Journal de l'Islamophobie

Projet de loi sur le séparatisme : le Directeur exécutif du CCIF dénonce une islamophobie d'État (Entretien)

- Jawad Bachare, du Collectif Contre l’Islamophobie en France, estime que "les déclarations faites par le Gouvernement français participent à désinhiber la parole xénophobe et à multiplier les actes islamophobes".

1 23  | 29.09.2020 - Mıse À Jour : 29.09.2020
Projet de loi sur le séparatisme : le Directeur exécutif du CCIF dénonce une islamophobie d'État (Entretien)

Ankara

AA - Paris - Ümit Dönmez

Le Directeur exécutif du Collectif Contre l’Islamophobie en France (CCIF) a fait état, lundi, d'une désinhibition accrue de la parole islamophobe au sein des élus de la République Française, le représentant de l'organisation non gouvernementale (ONG) dénonçant notamment une "islamophobie d'État".

Alors que l'exécutif français s'apprête à présenter le « projet de loi contre le séparatisme » le 2 octobre prochain, et qu'il laisse planer le doute sur son contenu réel, Jawad Bachare, du CCIF, interrogé par l'Agence Anadolu (AA), a appelé les dirigeants français à une prise de conscience face à la multiplication des propos et actes islamophobes provenant de politiciens ainsi que des médias du pays, notamment dans le débat public, lourdement ancré sur les pratiques religieuses des Français de confession musulmane.

- Violation des libertés religieuses qui sont criminalisées

Le Directeur exécutif du CCIF dénonce "l'état d'esprit islamophobe, assimilationniste et liberticide" régnant dans le débat constitué autour du « projet de loi contre le séparatisme » annoncé de longue date, puis reporté, par le président Emmanuel Macron, avant de placer le Ministre de l'Intérieur Gérald Darmanin en charge du dossier en collaboration avec la Ministre déléguée chargée de la Citoyenneté, Marlène Schiappa.

"Ce que nous comprenons des déclarations de Madame Schiappa et de Monsieur Darmanin, est que les Français de confession musulmane sont visés à travers ce projet de loi prétendument axé sur l'islam radical", estime Jawad Bachare qui fait état d'une "ingérence de l'État dans le culte", notamment autour du port du foulard, et soulignant que ces violations "contreviennent à la loi de séparation État et église, qui est une loi fondamentale de notre République".

Bachare estime que dans le débat public français, "qu'il s'agisse de politiciens ou de médias, on criminalise les pratiques religieuses par les déclarations", le directeur exécutif du CCIF exprimant son regret que cela se fasse "en dépit voire en contravention directe des lois".

- Le dévoiement de la laïcité à l'Assemblée nationale

Selon Bachare, "l'islamophobie renvoie au concept assimilationniste, à l'idée de penser comme le dominant, ça renvoie au colonialisme en Algérie et dans d'autres pays", déplore-t-il, constatant un "dévoiement de la laïcité à des fins notamment dites identitaires".

Citant l'événement survenu à l'Assemblée nationale le 17 septembre dernier, lorsque la députée La République en Marche (LREM) Anne-Christine Lang avait quitté une séance de travail à l’Assemblée nationale française pour protester contre la présence d’une syndicaliste, Myriam Pougetoux, qui portait un foulard, Bachare rappelle la position du CCIF qui avait condamné la décision de la politicienne, contraire à la loi, et qualifiée de discriminatrice à l'égard des femmes portant le foulard dans le respect du droit français.

"Vous avez très bien fait de quitter cette audition.
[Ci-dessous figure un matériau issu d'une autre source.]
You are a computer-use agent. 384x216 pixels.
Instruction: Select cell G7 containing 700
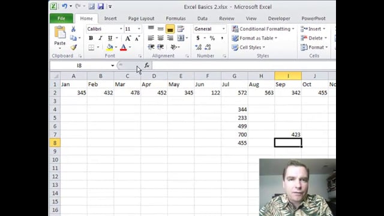pyautogui.click(x=235, y=134)
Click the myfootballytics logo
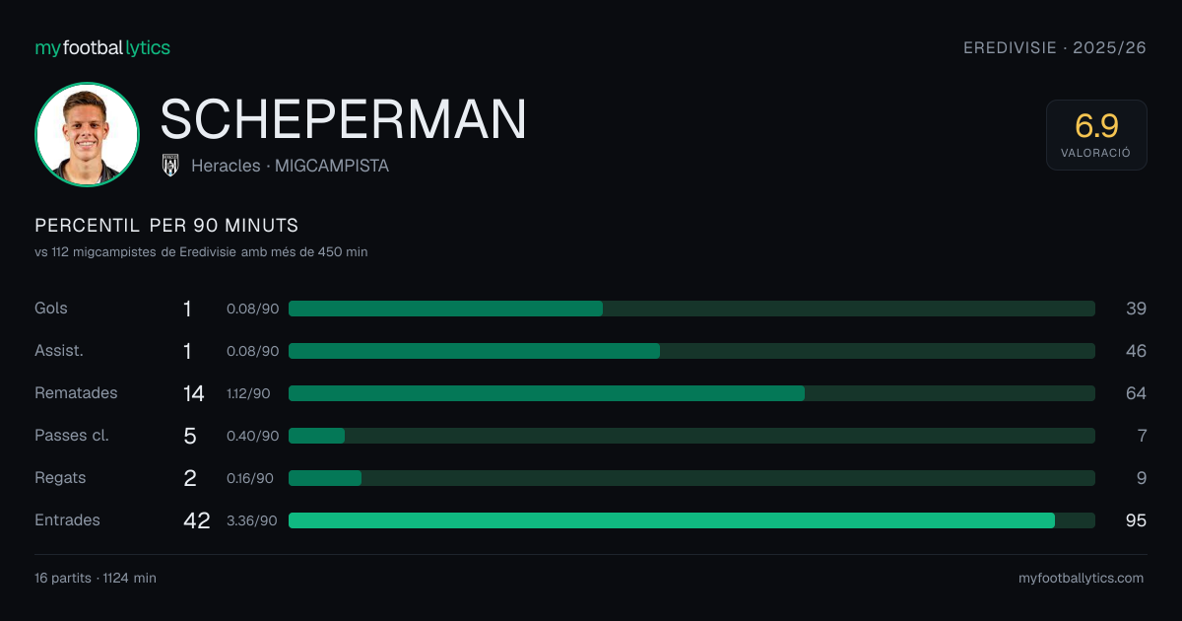This screenshot has width=1182, height=621. [102, 47]
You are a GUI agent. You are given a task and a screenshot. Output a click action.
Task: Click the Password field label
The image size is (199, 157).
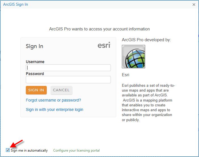(35, 74)

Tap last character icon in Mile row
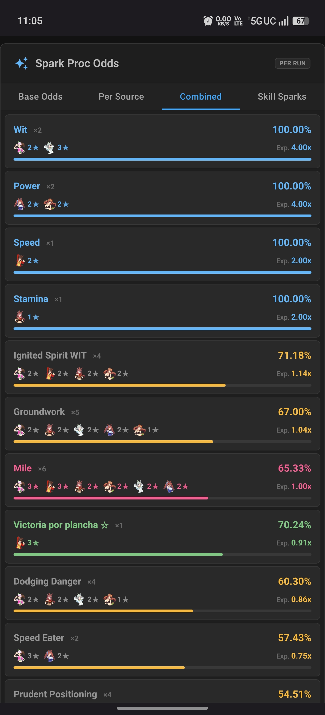pyautogui.click(x=169, y=486)
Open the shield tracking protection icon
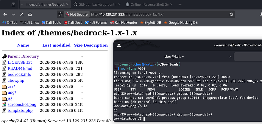 click(x=60, y=14)
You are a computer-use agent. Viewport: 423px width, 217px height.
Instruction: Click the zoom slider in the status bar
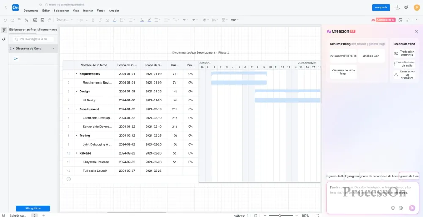[x=280, y=215]
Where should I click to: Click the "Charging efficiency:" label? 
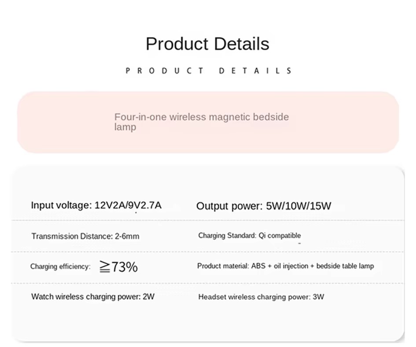click(x=60, y=266)
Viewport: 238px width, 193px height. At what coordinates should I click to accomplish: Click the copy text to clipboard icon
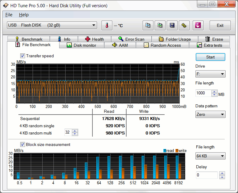coord(148,25)
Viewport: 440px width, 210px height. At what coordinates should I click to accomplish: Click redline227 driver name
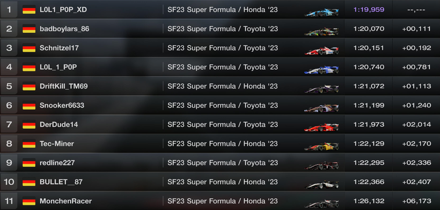[x=57, y=163]
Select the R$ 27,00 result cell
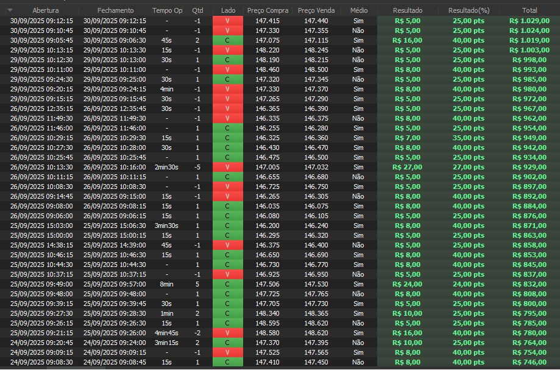560x370 pixels. pyautogui.click(x=406, y=167)

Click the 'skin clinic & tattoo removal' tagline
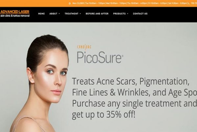15,16
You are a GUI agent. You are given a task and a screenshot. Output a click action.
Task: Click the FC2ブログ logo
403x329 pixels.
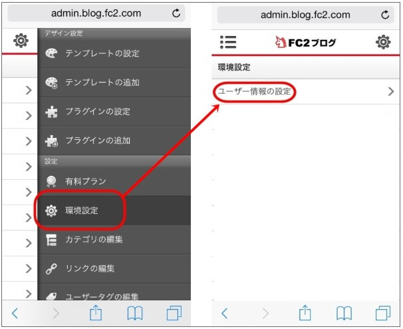click(305, 43)
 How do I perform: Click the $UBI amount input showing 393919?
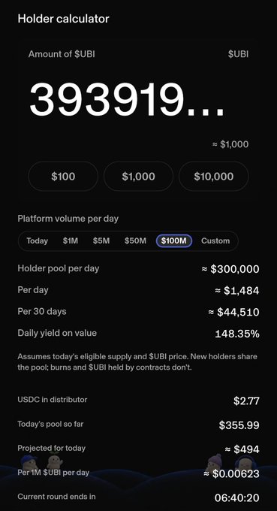(x=127, y=100)
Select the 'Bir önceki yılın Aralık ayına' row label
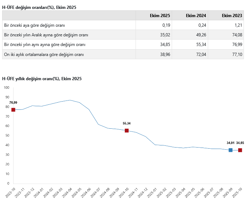The image size is (250, 211). 46,35
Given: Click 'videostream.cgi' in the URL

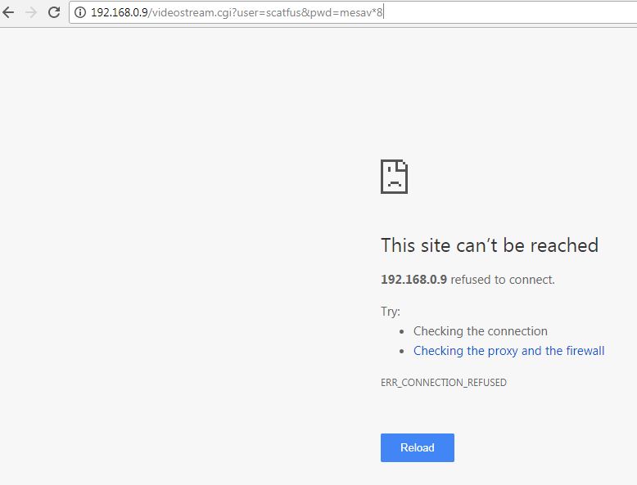Looking at the screenshot, I should click(x=192, y=12).
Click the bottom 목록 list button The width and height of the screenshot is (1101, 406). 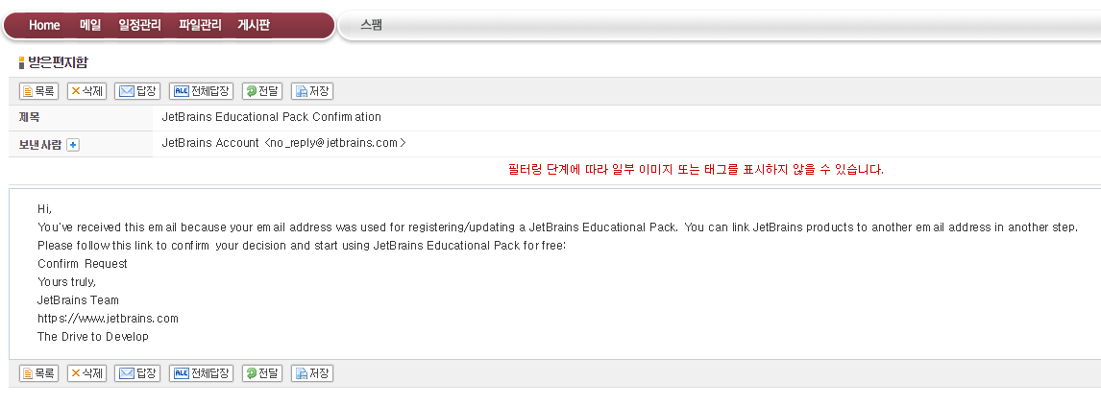pos(38,373)
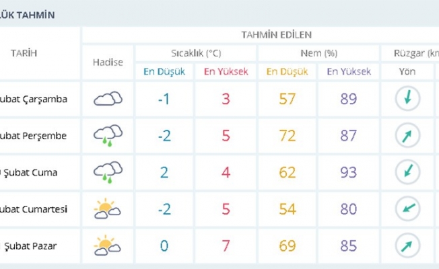
Task: Click the wind direction arrow for Pazar
Action: [x=407, y=244]
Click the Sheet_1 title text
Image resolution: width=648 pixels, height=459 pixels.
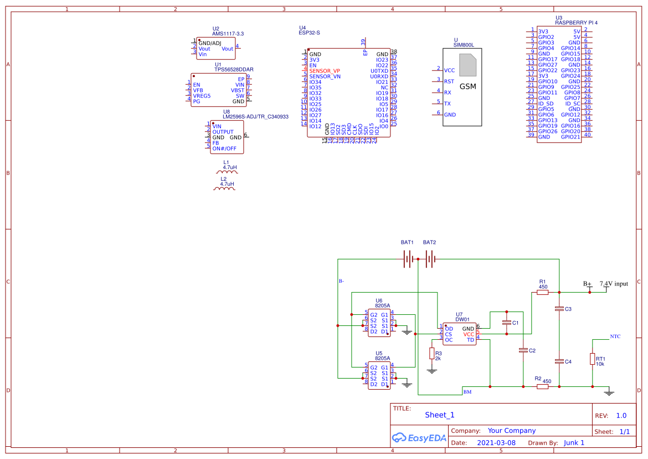coord(439,415)
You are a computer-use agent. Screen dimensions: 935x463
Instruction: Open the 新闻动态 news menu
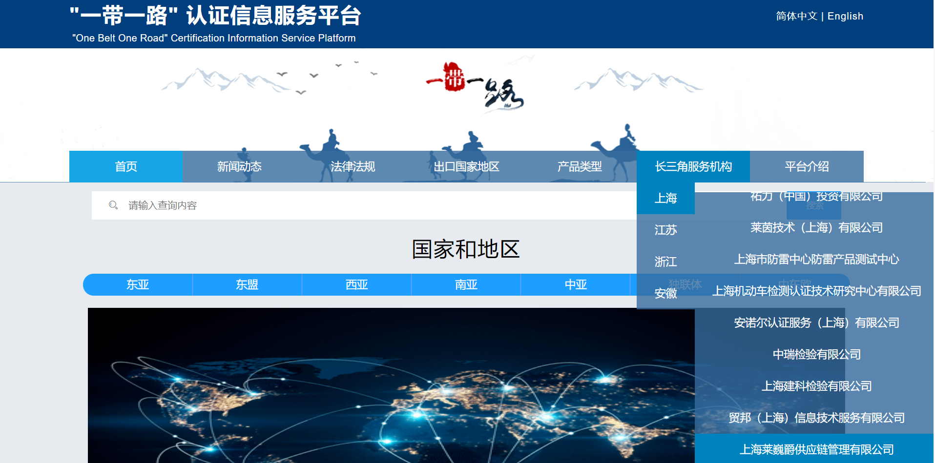(x=239, y=167)
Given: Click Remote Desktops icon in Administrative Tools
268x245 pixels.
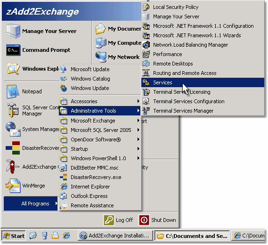Looking at the screenshot, I should 146,64.
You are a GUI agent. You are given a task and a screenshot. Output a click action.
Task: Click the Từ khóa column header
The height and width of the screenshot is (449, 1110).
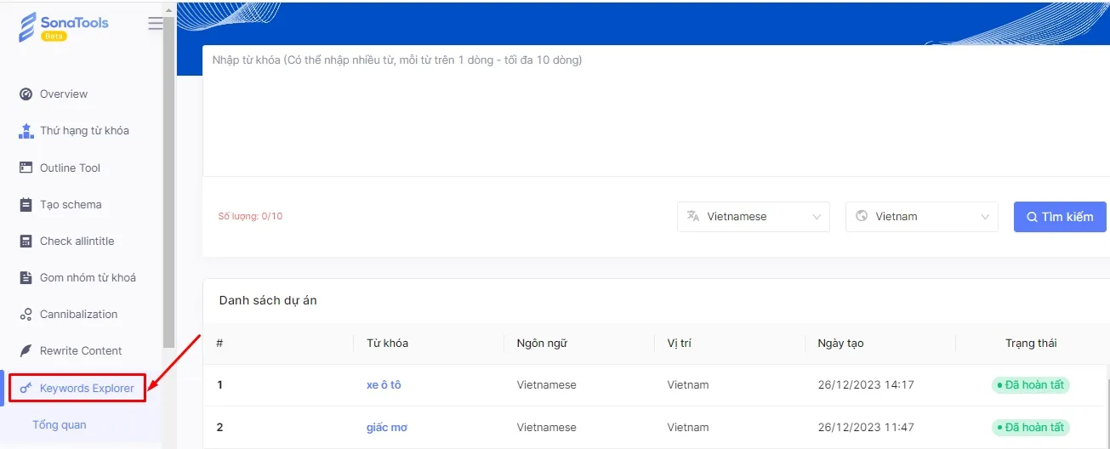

Car au-delà du buzz que vous recherchez dans une période propice à la polémique, vous n’avez strictement rien à faire dans un lieu qui respecte (encore) certaines libertés fondamentales", avait notamment déclaré l'ONG sur le site Internet « Twitter »., l'ONG qualifiant dans un autre tweet l'acte de la députée comme "discriminatoire".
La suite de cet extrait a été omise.